ECLI:NL:RBDHA:2023:3577
Rechtbank Den Haag
- Eerste aanleg - enkelvoudig
- Rechtspraak.nl
Terugvordering studiefinanciering wegens overschrijding bijverdiengrens
In deze zaak heeft de Rechtbank Den Haag op 8 maart 2023 uitspraak gedaan in een geschil tussen een eiser en de Minister van Onderwijs, Cultuur en Wetenschap. De eiser, die in 2018 studiefinanciering ontving, heeft teveel bijverdiend en moet daarom een bedrag van € 1.632,06 terugbetalen. De rechtbank heeft vastgesteld dat de eiser in 2018 een toetsingsinkomen van € 21.573 had, terwijl de bijverdiengrens voor dat jaar € 14.456 bedroeg. Dit resulteerde in een overschrijding van de bijverdiengrens met € 7.117, wat leidde tot de vordering van de Minister.
De eiser heeft betoogd dat de vordering onterecht is, omdat hij pas op 20 december 2018 zijn diploma ontving, terwijl hij op 29 augustus 2018 was geslaagd. Hij stelde dat hij hierdoor ten onrechte lesgeld had betaald en vroeg om teruggave van het verschil tussen het betaalde lesgeld en de ontvangen studiefinanciering. De rechtbank oordeelde echter dat de eiser niet kon aantonen dat hij in een situatie verkeerde waarin hij de bijverdiensten niet had kunnen staken of het studiefinancieringstijdvak had kunnen inkorten.
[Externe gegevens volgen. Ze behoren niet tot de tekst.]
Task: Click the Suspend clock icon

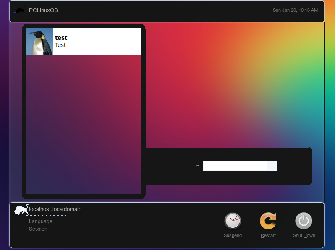Action: (x=233, y=221)
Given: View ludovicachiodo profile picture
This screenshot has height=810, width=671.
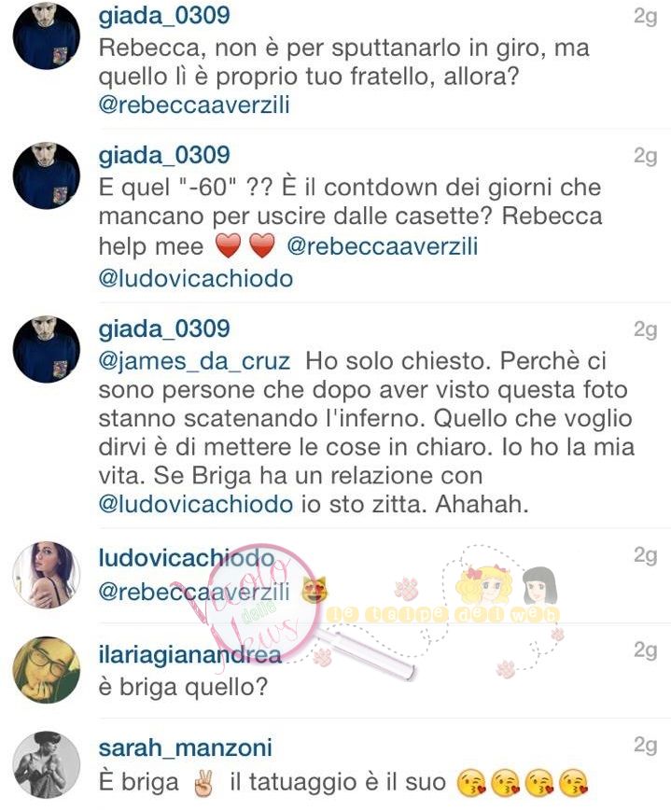Looking at the screenshot, I should click(47, 575).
De rechtbank concludeerde dat de Minister terecht de vordering had gehandhaafd en dat de eiser geen recht had op een uitzondering op de wet. De rechtbank verklaarde het beroep van de eiser ongegrond en er werd geen proceskostenveroordeling opgelegd. De uitspraak is openbaar uitgesproken en partijen kunnen binnen zes weken hoger beroep instellen bij de Centrale Raad van Beroep.